- What to produce -
The lines from the one containing "How do I perform: Toggle" through the last line below, both ends included, must be reproduced exactly, with no pictures.

─── Input data ───

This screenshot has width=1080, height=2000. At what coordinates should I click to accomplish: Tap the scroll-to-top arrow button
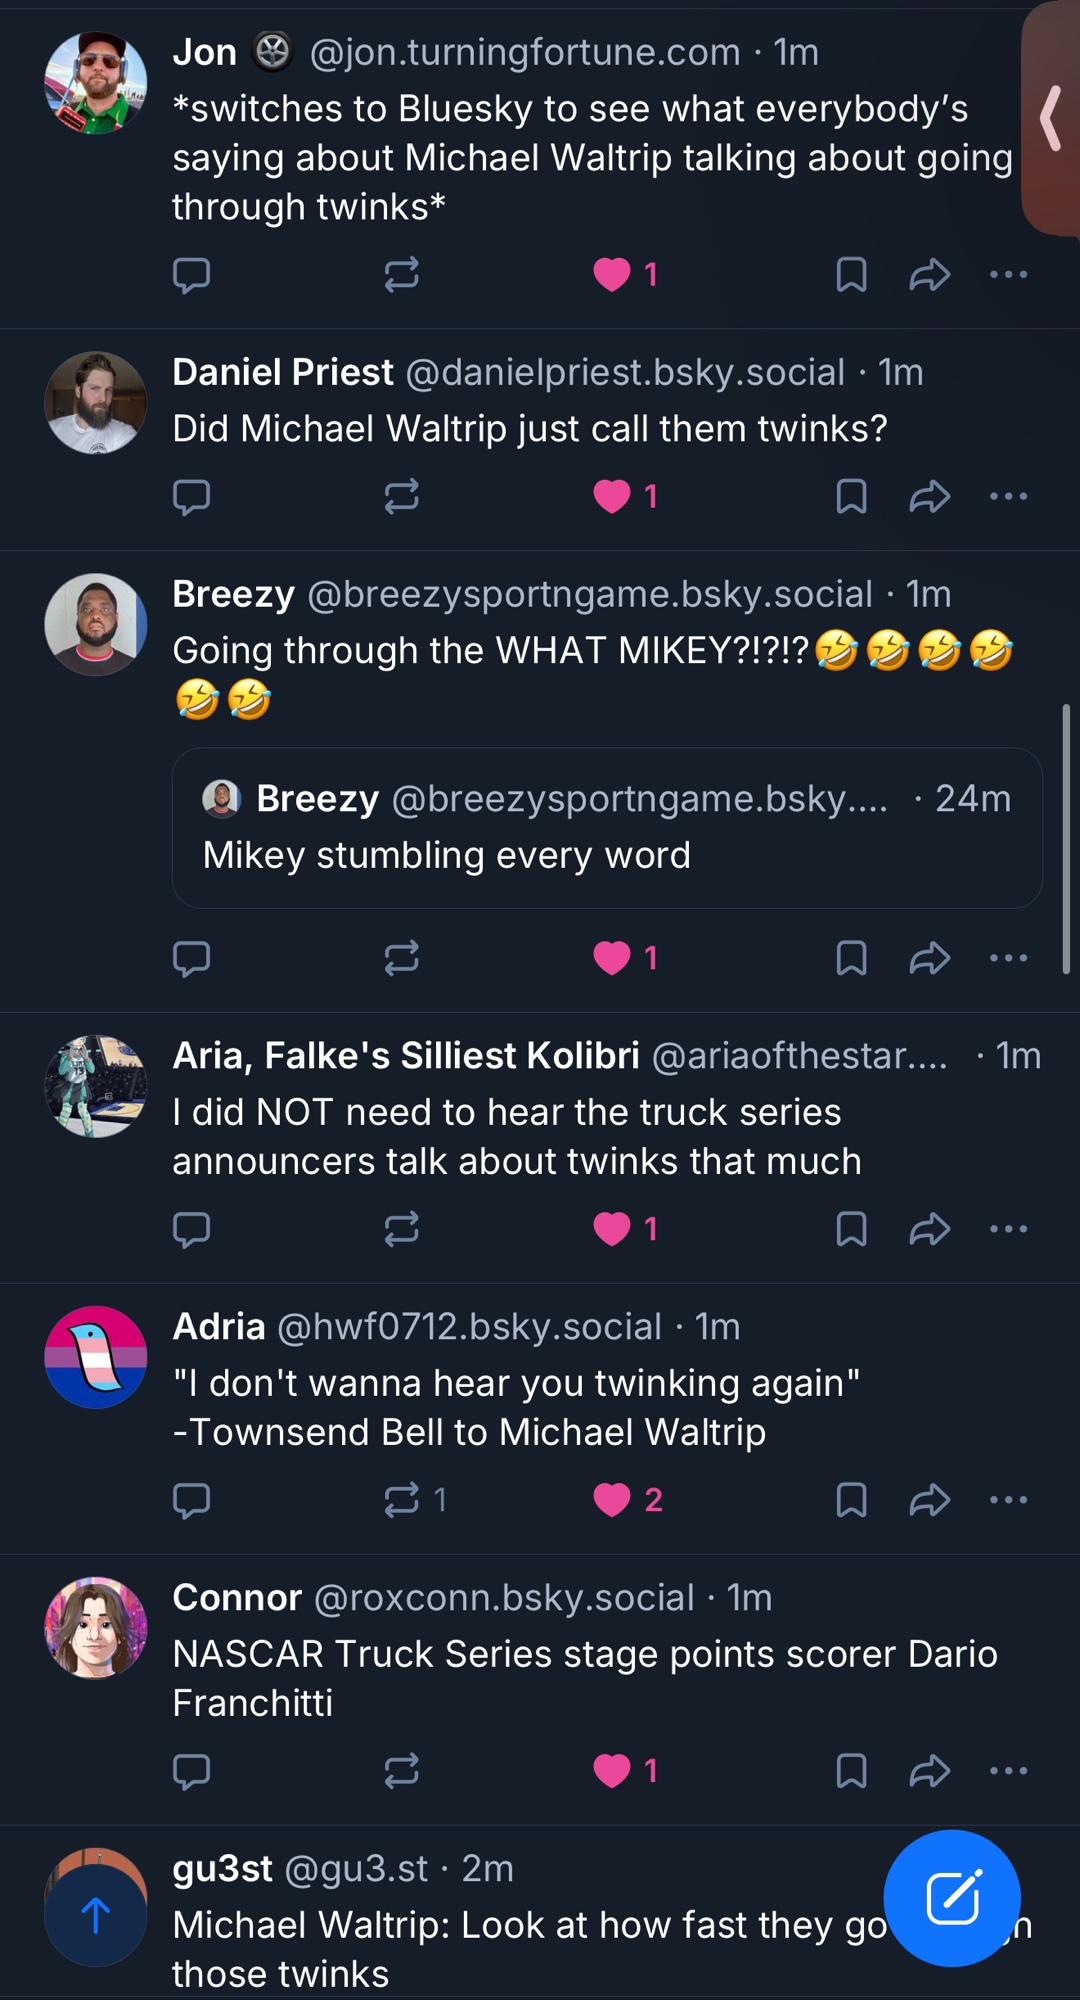[96, 1915]
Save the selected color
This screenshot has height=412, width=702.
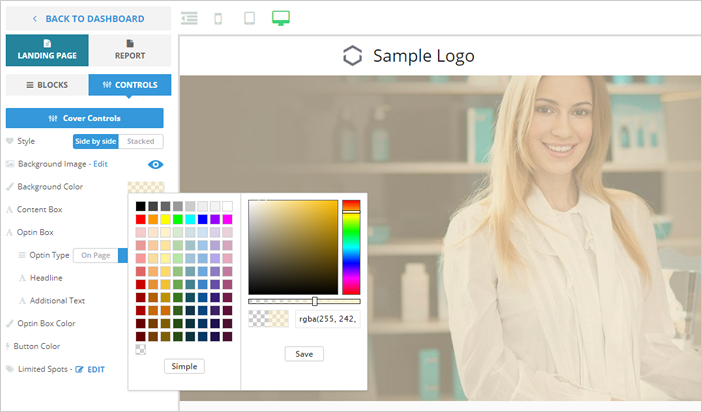pyautogui.click(x=304, y=354)
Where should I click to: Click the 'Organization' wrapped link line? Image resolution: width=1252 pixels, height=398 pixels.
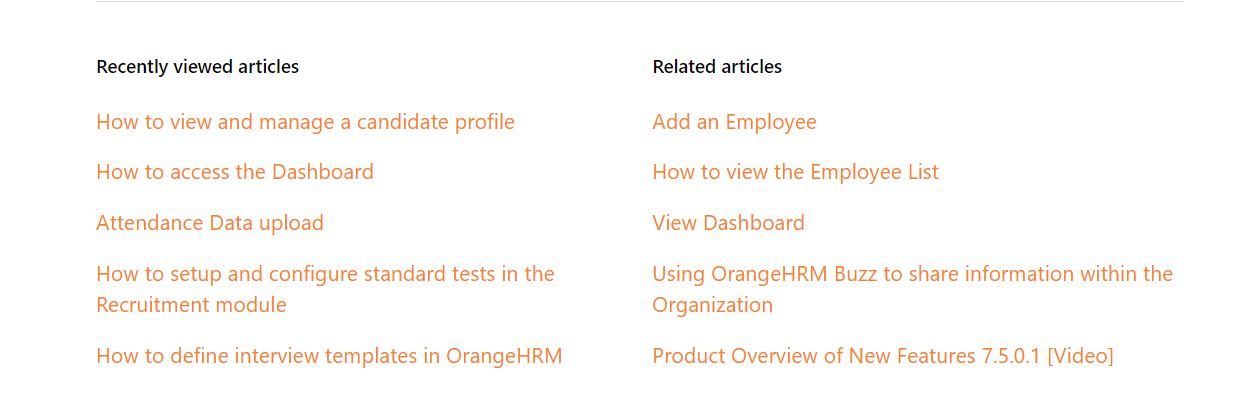[712, 305]
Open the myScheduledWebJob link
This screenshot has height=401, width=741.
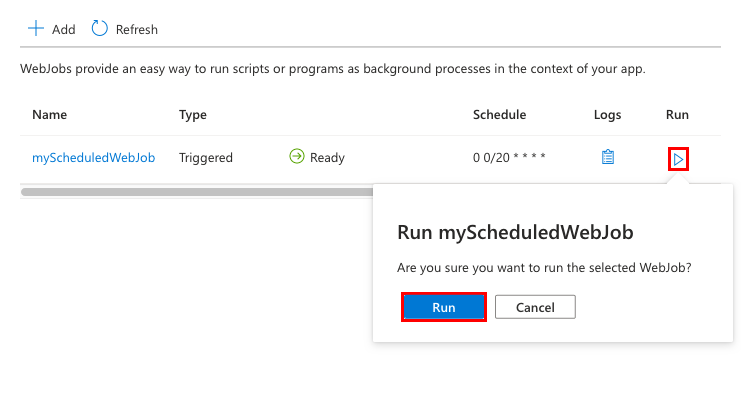point(93,158)
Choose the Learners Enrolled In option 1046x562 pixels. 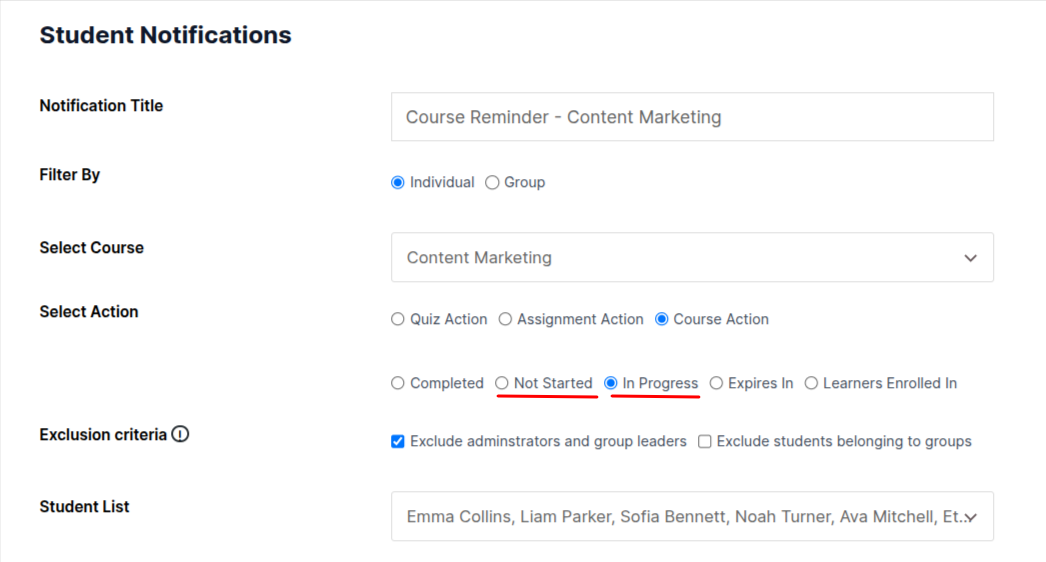(811, 384)
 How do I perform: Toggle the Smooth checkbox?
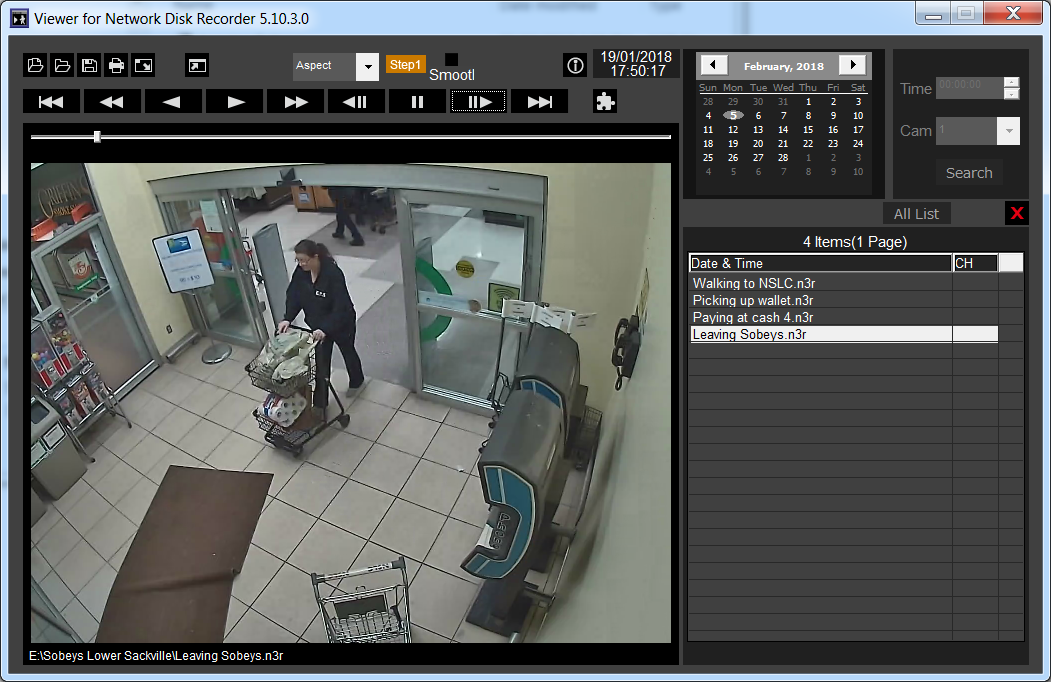tap(452, 60)
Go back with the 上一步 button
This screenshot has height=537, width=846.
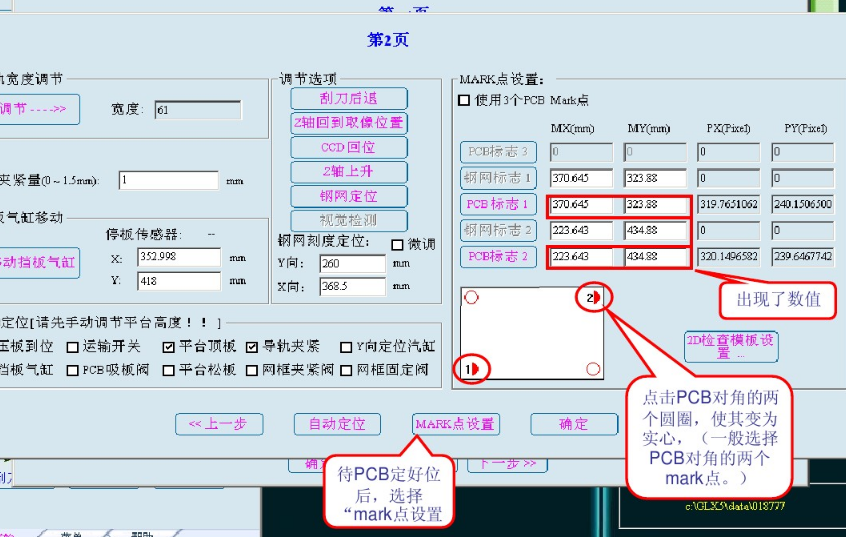point(217,424)
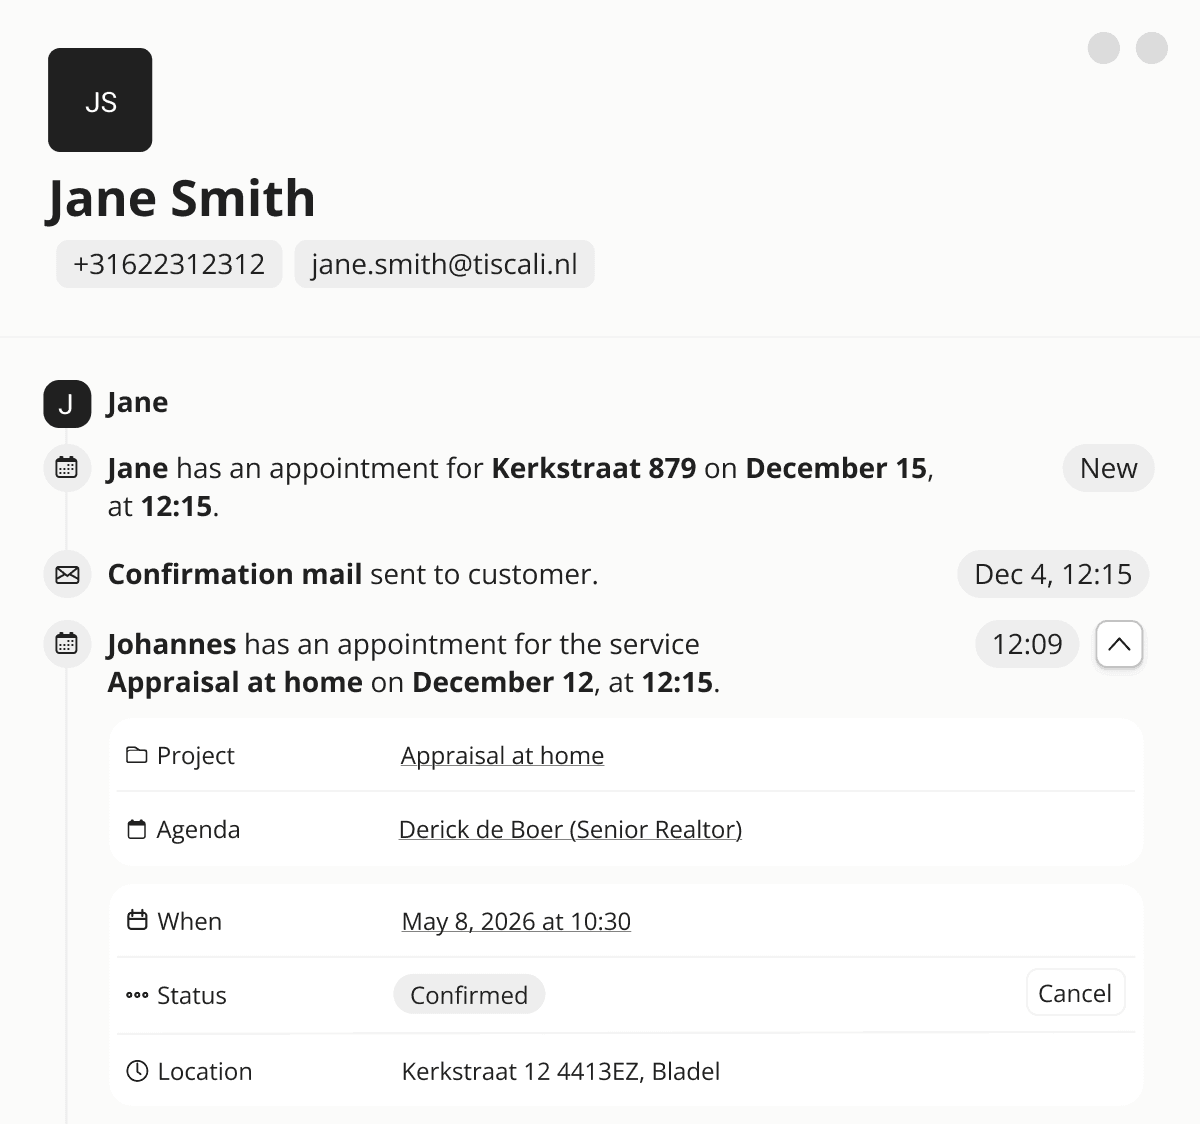This screenshot has width=1200, height=1124.
Task: Open the Derick de Boer agenda link
Action: pyautogui.click(x=570, y=829)
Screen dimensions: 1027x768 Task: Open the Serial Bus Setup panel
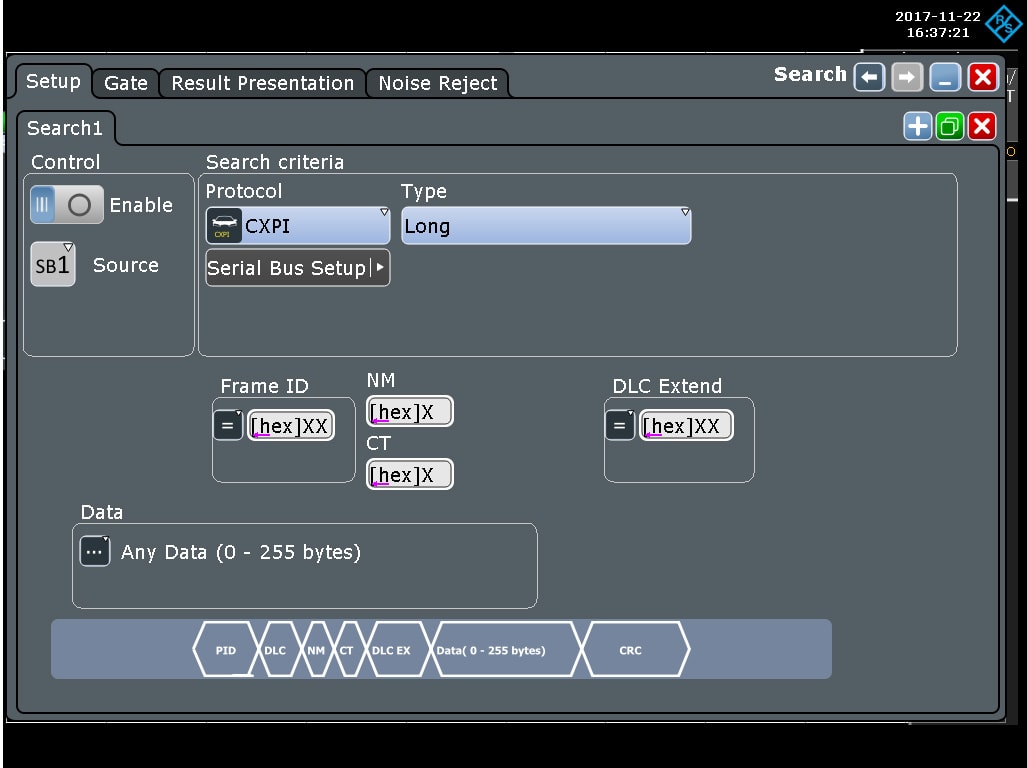pos(296,267)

───

- Written response -
 How do I perform: Toggle the Smooth checkbox?
tap(452, 60)
Go back with the 上一步 button
This screenshot has height=537, width=846.
point(217,424)
This screenshot has width=1200, height=1124.
Task: Open the Derick de Boer agenda link
Action: pyautogui.click(x=570, y=829)
Screen dimensions: 1027x768 Task: Open the Serial Bus Setup panel
pos(296,267)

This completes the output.